After more than three weeks of discussions about expansion, the Atlantic Coast Conference presidents are scheduled to meet Monday night and potentially take a formal vote on adding Stanford, Cal and SMU, a league source said. News of the meeting was first reported by Yahoo Sports.
The finances would be key to final approval: Multiple conference sources said SMU is willing to accept no ACC media rights revenue for at least seven years, and Stanford and Cal are willing to join as partial members receiving around 30 percent of a revenue share initially, freeing up a pool of more than $70 million of new money to be distributed among members starting in 2024-25.
The ACC invitations would be important lifelines for Cal and Stanford, whose options were extremely limited after six Pac-12 schools left the league this summer. They had been holding out hope for the ACC, despite running into roadblocks in recent weeks. The league needed 12 of 15 members to support expansion, but a straw poll taken mid-August showed 11 yeses and four dissenters. The feeling across the league shifted in recent days, with momentum building for expanding westward with the three schools.
As part of the ACC’s long-term deal with ESPN, the network must pay a pro-rata share for any new members. Per the ACC’s 2021-22 tax return, the league made $443 million in TV revenue, the equivalent of $29.5 million per school, a number expected to rise modestly each year. With the three new potential members taking far less than their full shares to start, that frees up money the ACC can pool together and treat as a new revenue source.
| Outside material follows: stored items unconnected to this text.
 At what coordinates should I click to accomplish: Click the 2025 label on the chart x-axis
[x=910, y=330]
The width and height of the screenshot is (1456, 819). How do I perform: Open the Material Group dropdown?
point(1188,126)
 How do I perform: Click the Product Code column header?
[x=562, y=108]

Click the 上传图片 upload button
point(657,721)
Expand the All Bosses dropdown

That pool of money is expected to be used to reward schools for on-field performance in a new revenue-distribution system, helping the schools that invest heavily in football (such as Florida State and Clemson) to work toward closing the financial gap with their peers in the SEC and the Big Ten. The ACC is expected to reward schools for College Football Playoff participation, conference championships and other benchmarks.
Cal, Stanford and SMU would be required to sign the ACC’s grant of rights, which runs through 2036. Though they would receive either no or partial media rights revenue, the three members would still receive other league revenue tied to the CFP and the NCAA tournament.